## [DIRECTION]
Output every line of the records below as a Markdown table with two columns, No. and Text, numbering each row and skipping blank lines. Leave the pictures out.
"""
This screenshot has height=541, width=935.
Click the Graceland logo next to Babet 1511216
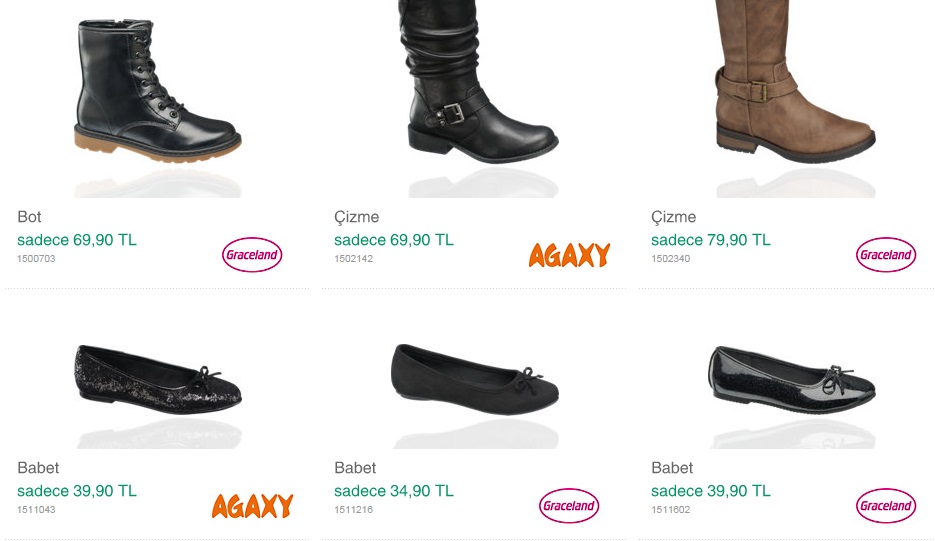point(569,506)
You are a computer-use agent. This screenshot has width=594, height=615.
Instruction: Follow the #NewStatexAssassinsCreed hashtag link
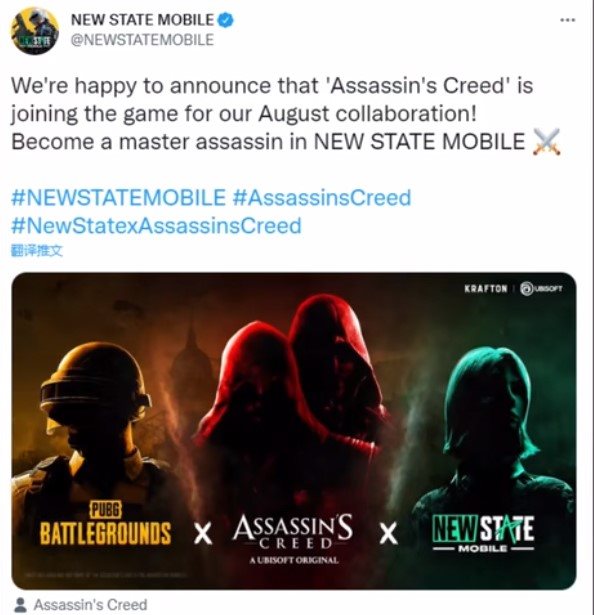156,226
"""
## [SOLVED PROBLEM]
| No. | Text |
|---|---|
| 1 | This screenshot has height=541, width=935. |
| 2 | Click the Graceland logo next to Babet 1511216 |
| 3 | point(569,506) |
| 4 | You are a computer-use agent. This screenshot has width=594, height=615. |
| 5 | Instruction: Follow the #NewStatexAssassinsCreed hashtag link |
| 6 | 156,226 |